DFIR and GRC are the Business: Systems Modeling and Metrics for the Real World

Is our Pepsi more trustworthy than their Coke? What are all these security metrics and audits really saying? It's one thing to know what they are individually, the relationship between them however will change as fast as your org changes. It's easy to assume org chart maps to processes effectively. What once might have been useful has no guarantee in the future. We'll see Event Storming as a tool that lets you understand these interactive parts from the ground up, cutting through assumptions and drifted concepts.

Event Storming, a collaborative systems modeling process radiates information. Over 2 sessions it projects a coherent business narrative, the engine that drives your security operations value, where and how the metrics relate to each other, and importantly ties GRC framework requirements together in a way that makes sense for your business - not the cookie cutter organization one might imagine is happening behind the scenes or projected by outside forces.

Session 1:

Initial Timeline of Events (20 - 40 mins)

So, what is a system? A system is a set of interconnected parts that produce their own pattern of behavior over time. Buffeted, constricted, triggered, driven by external events. But the system has it's own way of responding, and discovering what that is, or at this moment in time starts with the individuals doing the work.

We start with collecting these people in a room, real or virtual and ask them to put down as many orange sticky notes on a timeline that describe relevant events to them -- event here has a special meaning, a past tense domain level activity. After 20 - 45 minutes we have a fragmented timeline something like figure 1.

Figure 1: Chaotic timeline of events

Classic properties at this stage are duplicated events, similar events with different terms, and non-domain level events. Non-domain level events, things like 'JIRA ticket assigned from queue', 'Timesheet completed', '1-on-1 scheduled' and so on can safely be placed in a corner of the workspace labeled 'Graveyard'. Duplicated and diverse vocabulary across events are the raw material that drive this exercise and will start to be addressed in the defrag step.

Defrag the timeline (20 mins)

Here groups of events are positioned chaotically on the timeline. The next step is to begin defragging them, by selecting some pivotal events. Events that look similar are a good place to start, these can be placed on top of each other. Pivotal events allow for easier sorting of events in between them and often good markers of domain boundaries as we'll see later. Usually they are associated with the clusters of duplicated events and changes in vocabulary - The vulnerability management team handing off things to the patching team, an analyst escalating an asset they have evidence of a compromise on etc.

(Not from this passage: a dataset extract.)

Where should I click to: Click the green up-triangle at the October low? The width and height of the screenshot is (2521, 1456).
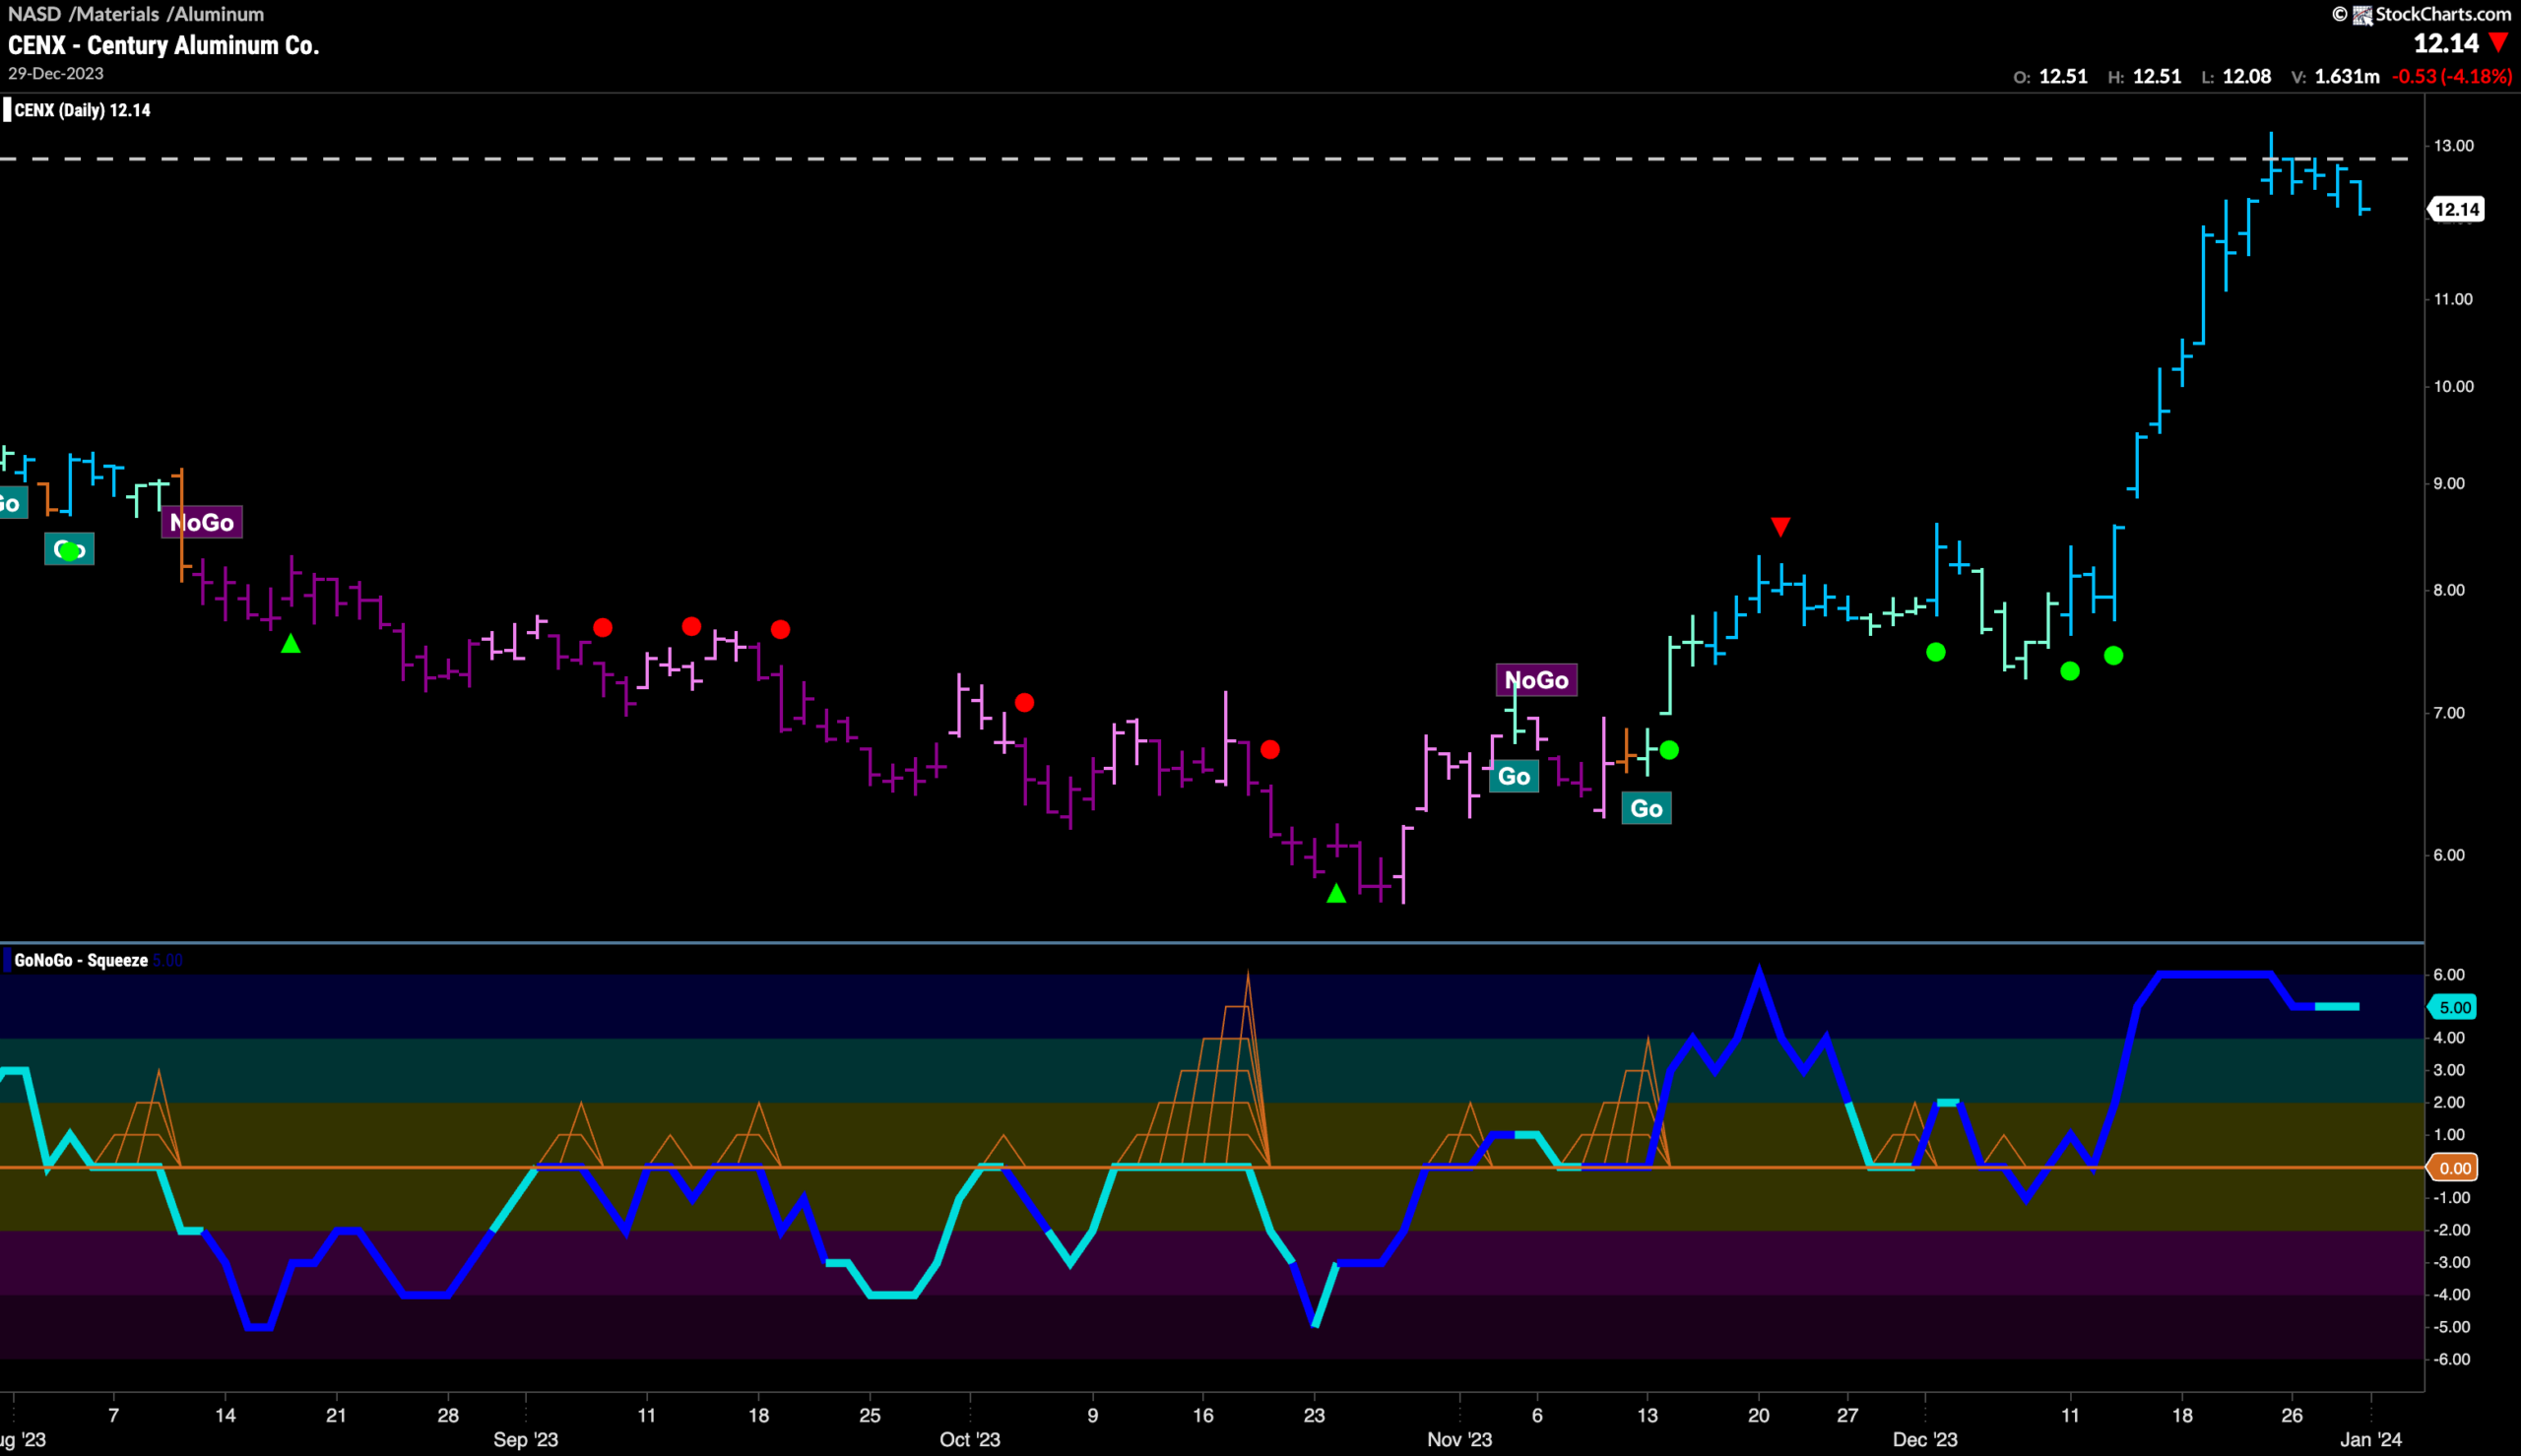click(1336, 893)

Swim-lanes are often a good idea for parallel events, and some kind of start marker and GOTO can be useful for repeated or triggered events. At some stage it can be worth introducing external systems, things like hosted email or a retained IR firm, traditionally these are on light pink rectangular notes. These represent whole sections of events that we have little control over, they don't need to be external to the organization. To borrow a definition from Alberto Brandolini, "An External System is whatever we can put the blame on" [1]. These can highlight the degree of influence over your security operations processes, that balance between expertise, cost, and flexibility for future decisions.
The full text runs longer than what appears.